ActionMesh: Meta AI's model for generating animated 3D meshes from video

What Is ActionMesh?

ActionMesh is a model released by Meta AI Research in January 2025 that generates animated 3D meshes from video. It uses an architecture called Temporal 3D Diffusion, which adds a time axis to conventional 3D diffusion models and produces a synchronized sequence of 3D shapes for each frame.

Output Formats

It produces three kinds of output. Everything is in .glb (glTF binary) format, so it can be imported into major 3D tools such as Blender, Unity, Unreal Engine, and Three.js.

Output	Format	Description
Per-frame meshes	`mesh_000.glb`, `mesh_001.glb`, …	Static mesh for each time step
Animated mesh	`animated_mesh.glb`	Animation embedded. Requires Blender 3.5.1 for conversion
Rendered video	`.mp4`	Preview output

When you open animated_mesh.glb in Blender, the animation is already present on the timeline. It does not appear to use bone-based skinning. Instead, frame-by-frame shape changes are likely embedded as morph targets, so direct retargeting to another character is not possible.
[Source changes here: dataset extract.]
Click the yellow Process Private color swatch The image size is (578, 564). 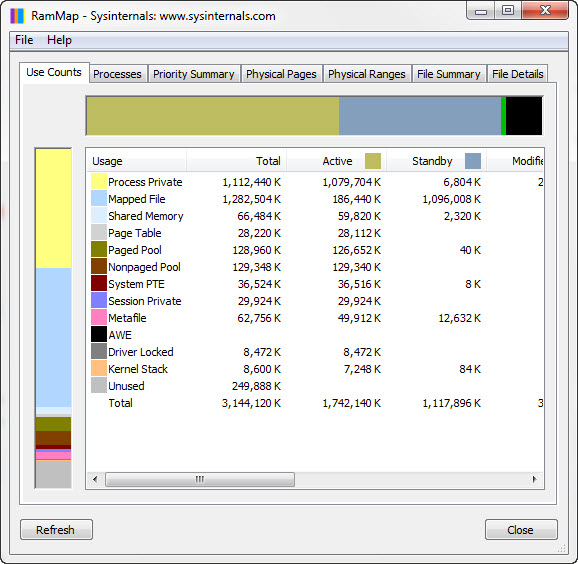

No textures are included, so the output is geometry only. The project page says texturing is possible, but that just means you can apply textures to the exported mesh afterward.

Input Constraints

The input can be either an .mp4 file or a folder of sequential PNG files. It only uses 16 to 31 frames, and anything beyond that is ignored.

If you feed it a 6-second 30 fps video, it uses only the first 31 frames, which is roughly one second. Practical workarounds:

Lower the frame rate with ffmpeg: ffmpeg -i input.mp4 -vf "fps=3" output.mp4
Extract evenly spaced PNG frames and point the tool at that folder

The PNG approach gives you more control over which frames are actually used.

Runtime Environment

It requires an NVIDIA GPU with CUDA and at least 32 GB of VRAM. The tested GPUs are A100, H100, and H200.

GPU	VRAM	Notes
RTX 5090	32 GB	Bare minimum. OOM risk depends on the input
A100 80GB	80 GB	Officially tested and comfortable
H100	80 GB	Benchmark environment. About 115 seconds normally, 45 seconds in fast mode

It does not run on Apple Silicon such as the M4 Pro because it depends on CUDA and PyTorch3D. There is no quantized version or MLX port yet either.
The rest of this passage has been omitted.